DESCRIPTION OF THE TASK:
Give back, unchanged, each line from the one containing "You are a computer-use agent." through the last line of the entries below.

EXTRACTED INFORMATION:
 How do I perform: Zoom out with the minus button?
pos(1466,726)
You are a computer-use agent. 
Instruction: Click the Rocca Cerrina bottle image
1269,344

ANSWER TO THE EXERCISE:
You are a computer-use agent. 
Instruction: Click the Rocca Cerrina bottle image
1269,344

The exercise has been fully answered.